- Total card fraud involving Single Euro Payments Area cards fell to €1.8 billion in 2016, 0.4% less than in 2015
- Card fraud at ATMs dropped by 12.4% from 2015 to 2016
- Online fraud rose slightly from 2015 and accounted for 73% of total value of card fraud in 2016
In 2016 €1 in every €2,428 spent on credit and debit cards was lost to fraud. The total value of fraudulent transactions conducted using cards issued within the Single Euro Payments Area (SEPA: the EU Member States plus Switzerland, Iceland, Lichtenstein and Norway) amounted to €1.8 billion in 2016 – a decrease of 0.4% from 2015. In relative terms, i.e. as a share of the total value of card transactions of €4.38 trillion, fraud dropped by 0.001 percentage point to 0.041% in 2016, down from 0.042% in 2015. This is the first decrease since 2011.
The fifth ECB report on card fraud published today shows that 73% of the value of card fraud resulted from card-not-present payments (which are mainly online fraud), 19% from transactions at points of sale (POS) and 8% from transactions at automated teller machines (ATMs).
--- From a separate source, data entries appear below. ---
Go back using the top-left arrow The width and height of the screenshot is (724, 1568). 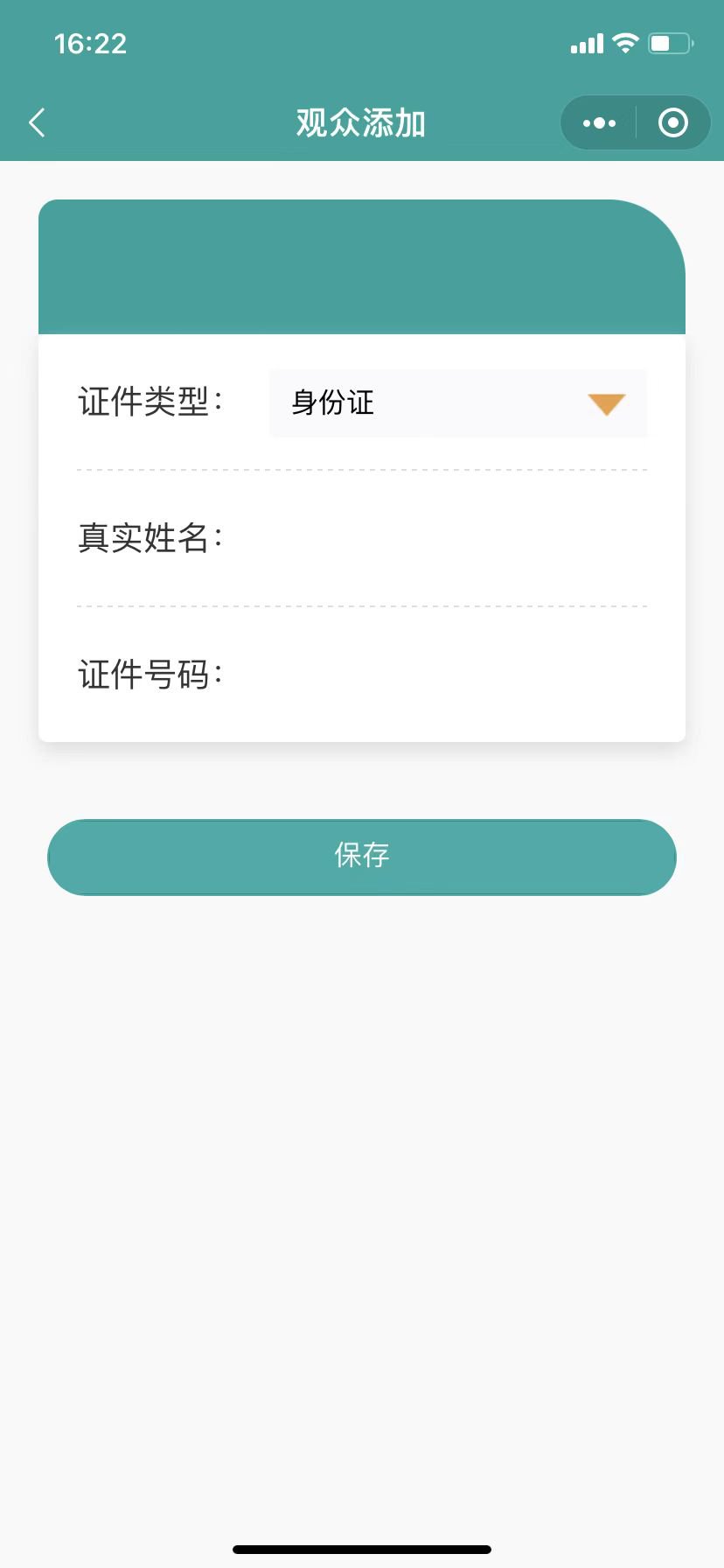tap(37, 123)
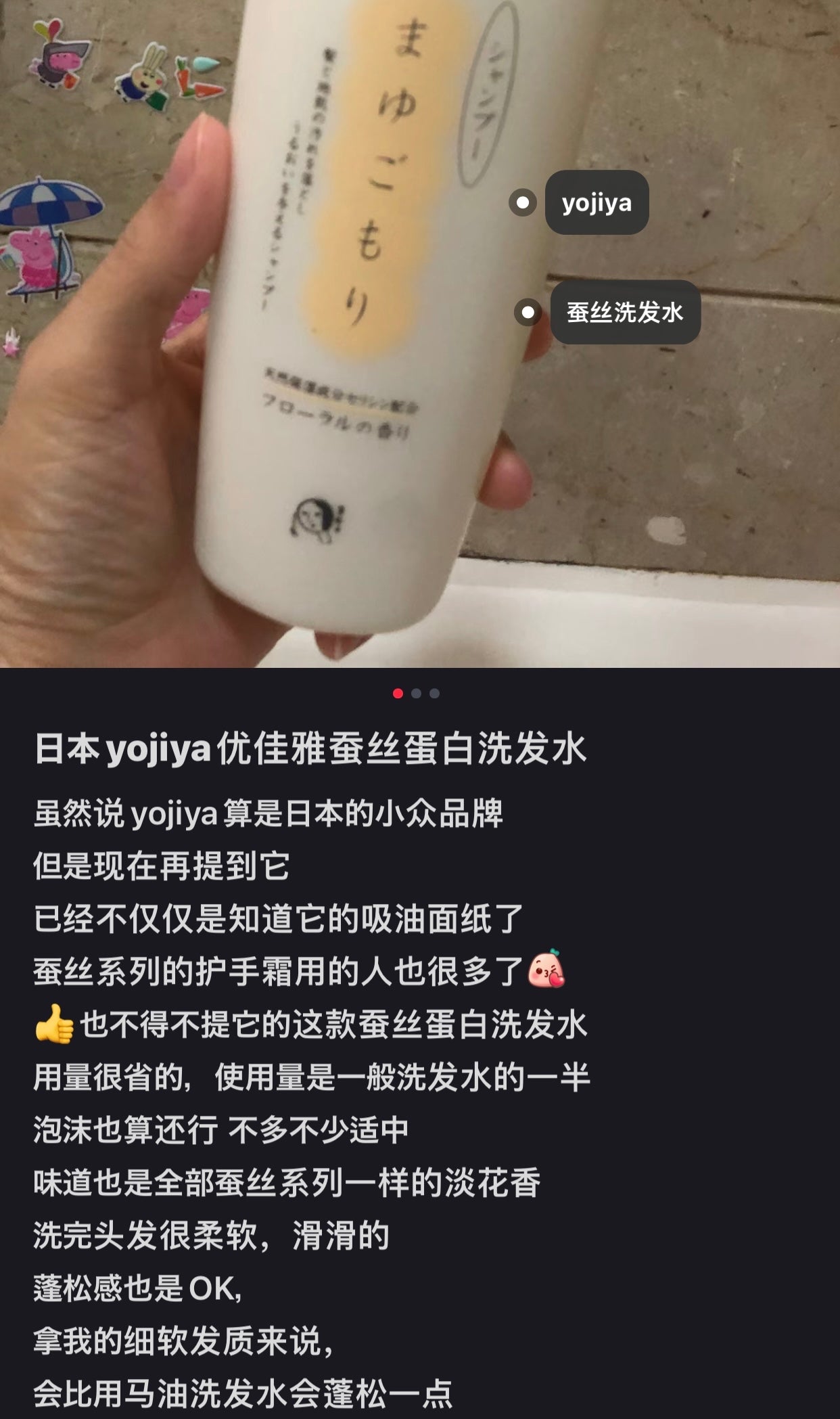
Task: Tap the image carousel page indicator dots
Action: tap(416, 693)
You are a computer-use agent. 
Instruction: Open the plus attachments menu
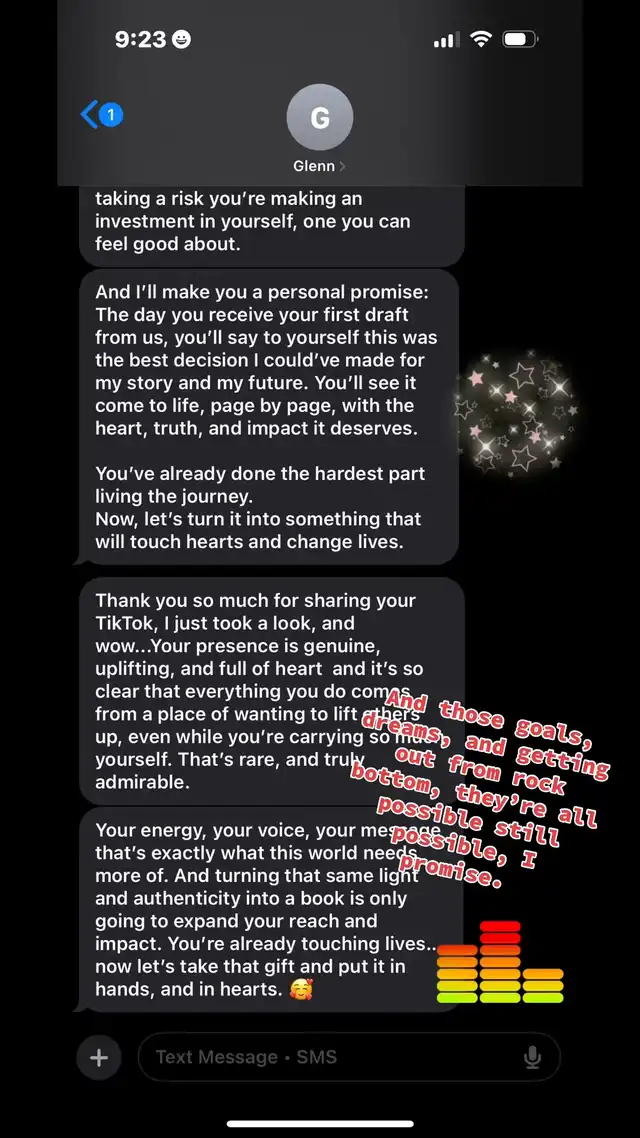coord(99,1057)
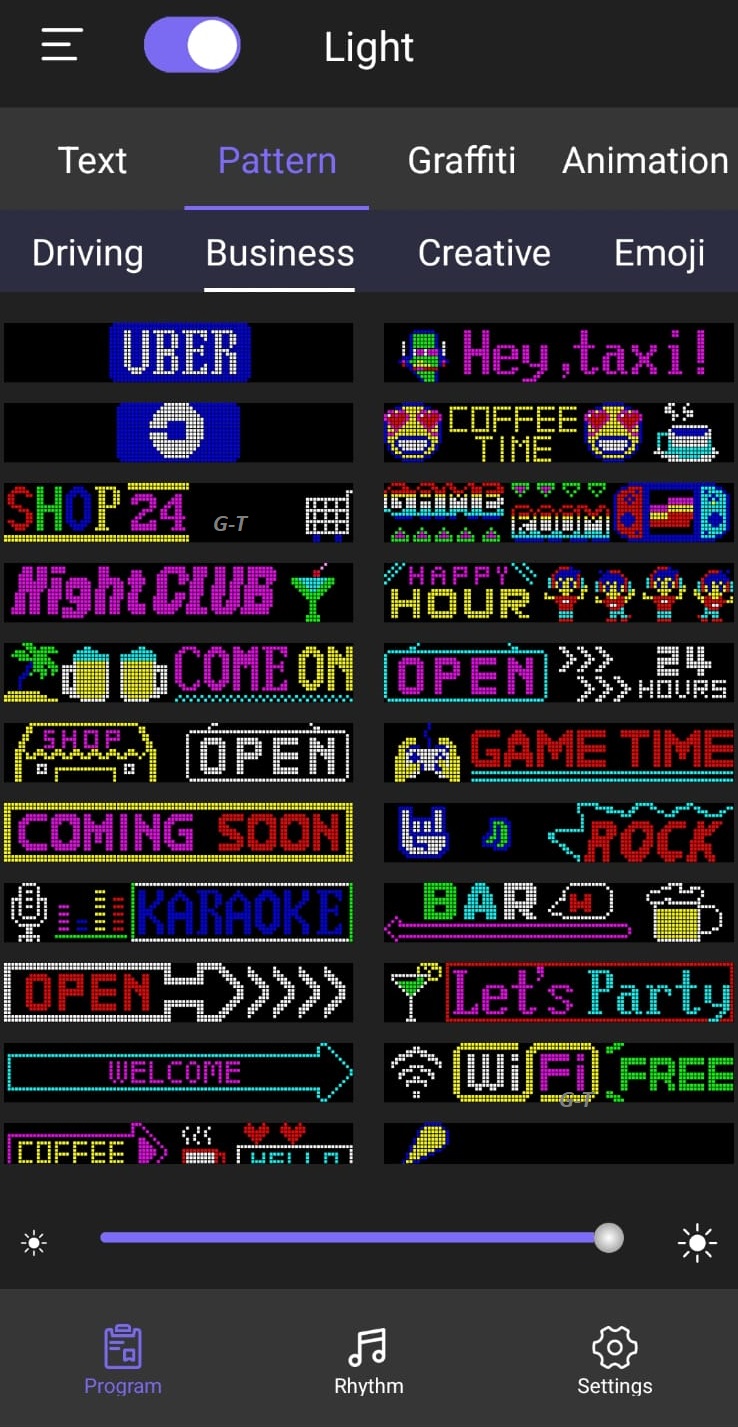Screen dimensions: 738x1427
Task: Choose the UBER pattern
Action: tap(179, 352)
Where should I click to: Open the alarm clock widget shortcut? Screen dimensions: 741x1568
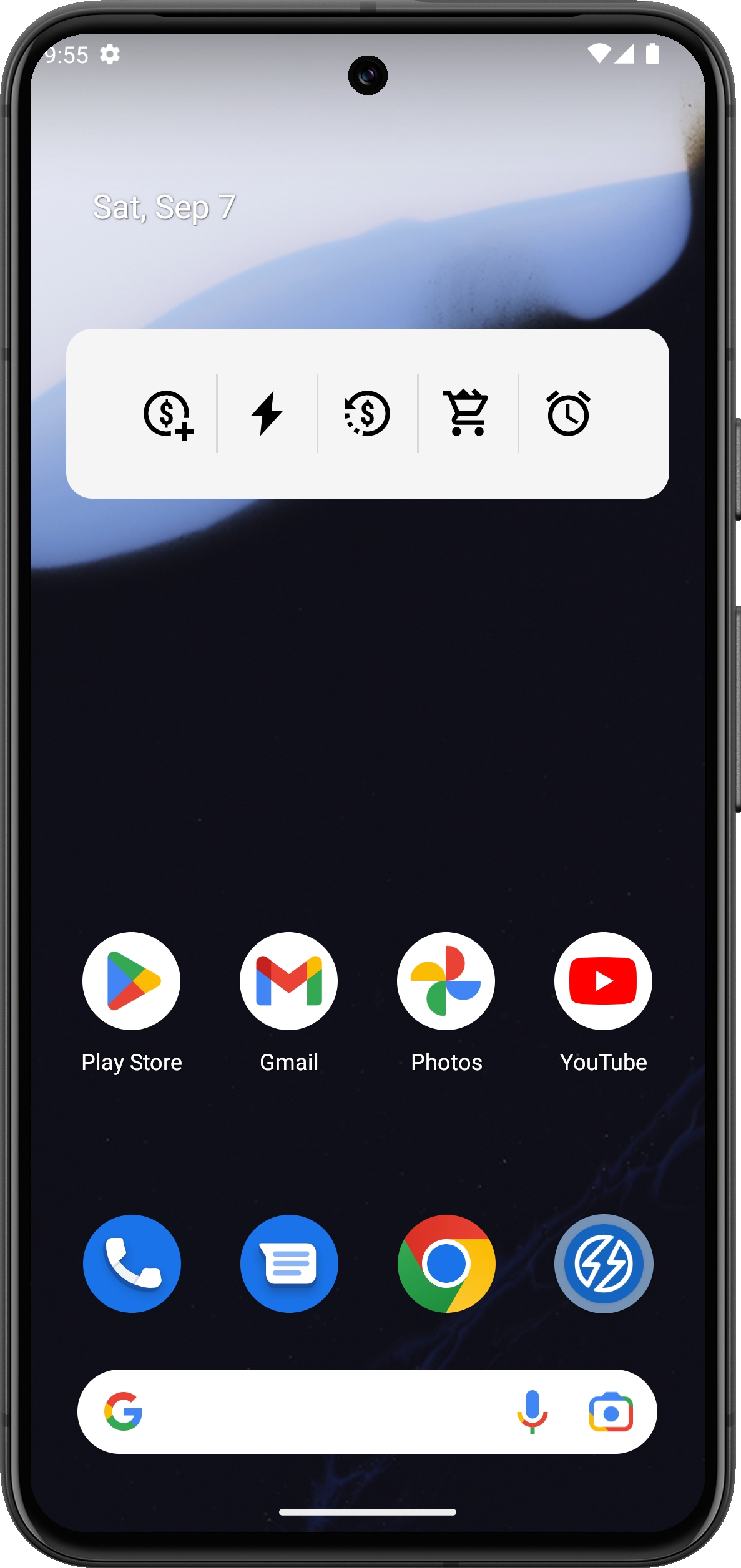pos(568,414)
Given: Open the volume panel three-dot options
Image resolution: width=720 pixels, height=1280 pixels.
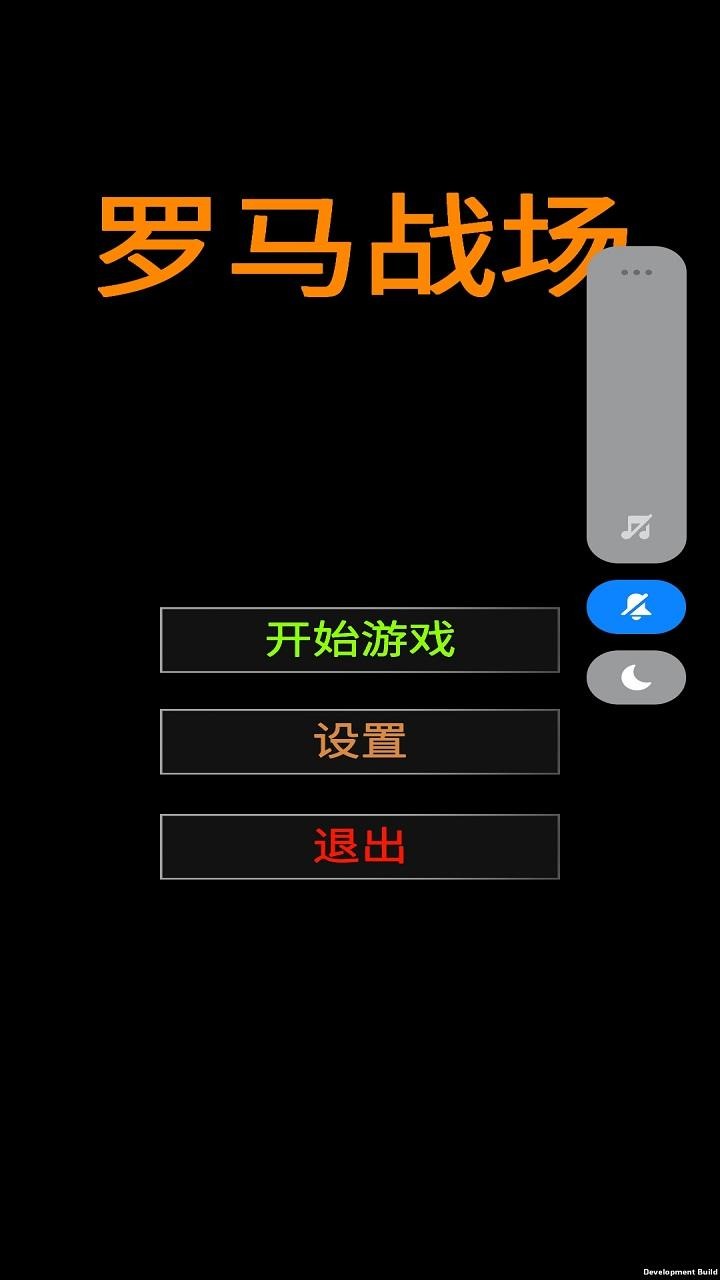Looking at the screenshot, I should 636,272.
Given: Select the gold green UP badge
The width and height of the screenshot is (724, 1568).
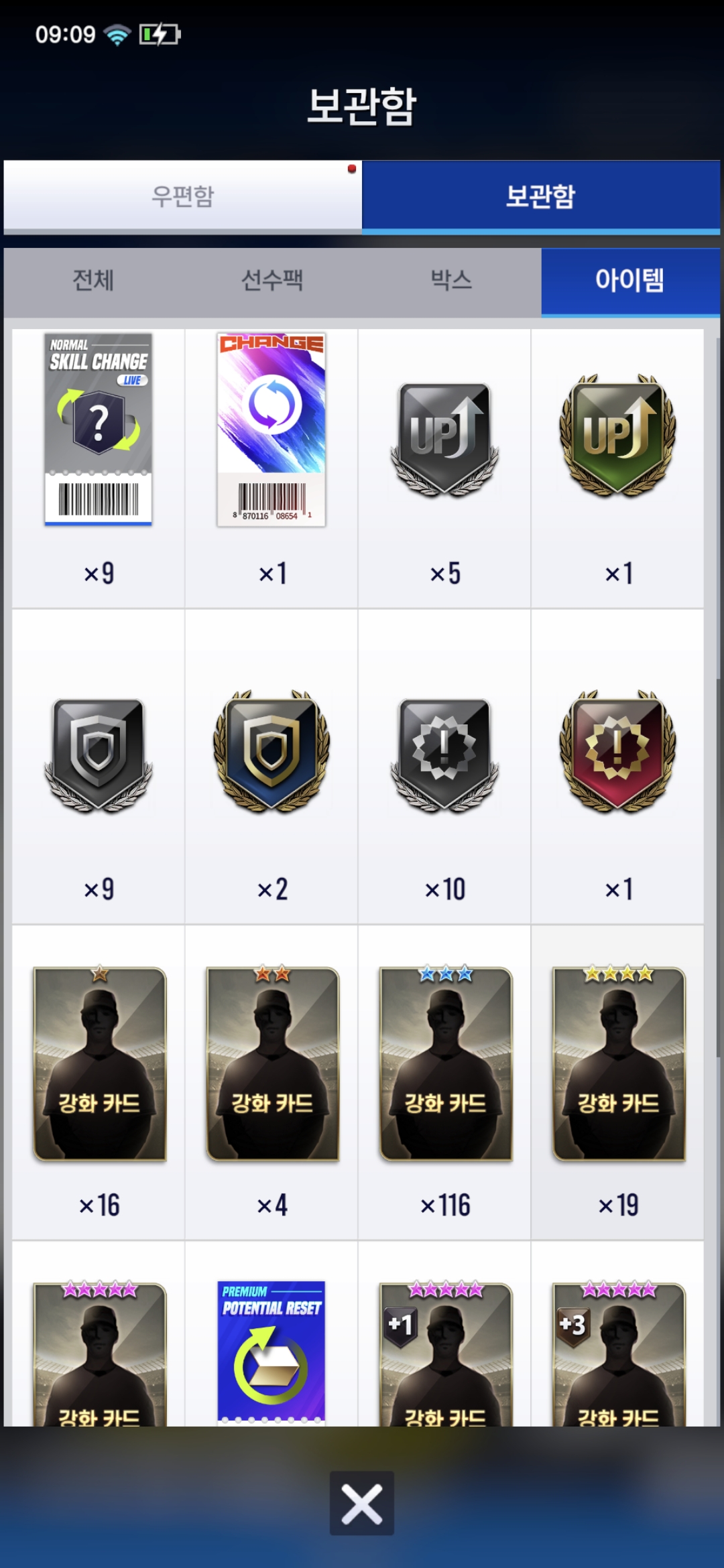Looking at the screenshot, I should (x=617, y=436).
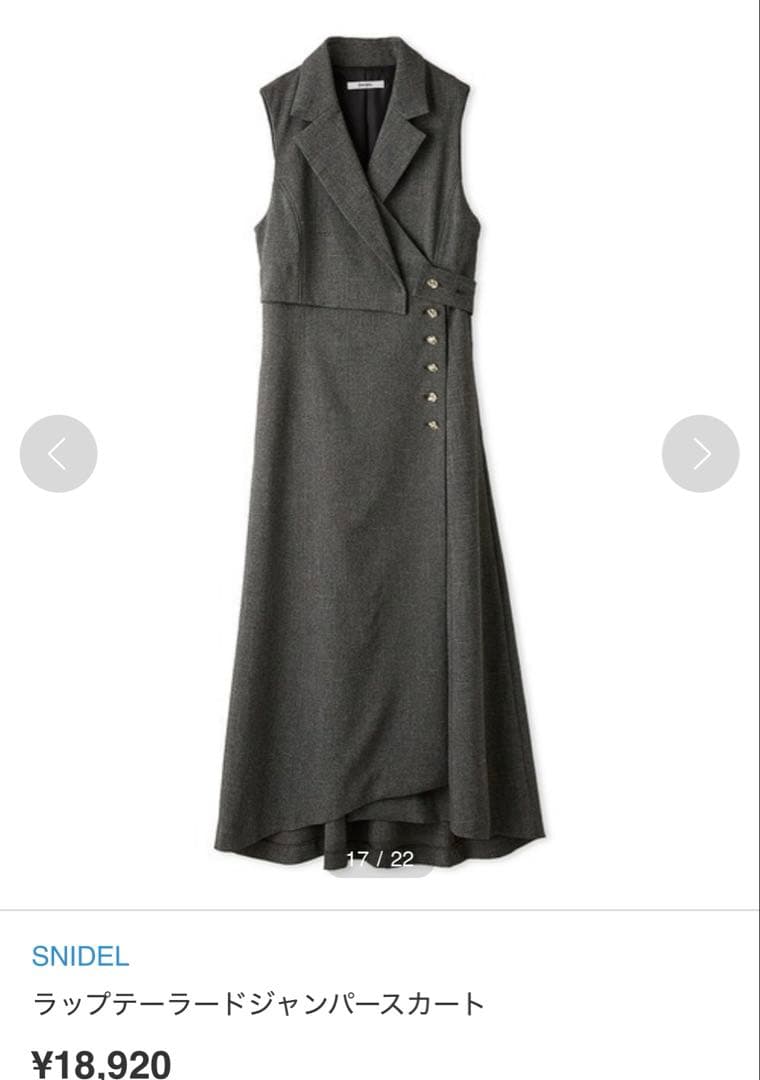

In 2016 there was a significant decrease in card fraud at ATMs (-12.4%) and POS (-3%) compared with 2015. With €1.32 billion in card fraud losses in 2016, online card fraud is the only category to have increased from the previous year, by 2.1%. As online card fraud had been growing at much higher rates in previous years, the 2016 slight increase in relative terms can be cautiously considered a positive sign that, in future, such fraud would decrease and e-commerce payments would become safer.
This trend can be explained by increased security measures in the industry, encouraged by EU regulators. A significant decrease in counterfeit card fraud and fraud using lost and stolen cards, combined with the adoption of “Chip and PIN” (the EMV standard), explain the significant decrease in fraud at ATMs and POS, particularly for transactions outside the EU. Meanwhile since 2015 the “two factor” customer authentication adopted by banks and supported by merchants has also been helping to limit online card fraud.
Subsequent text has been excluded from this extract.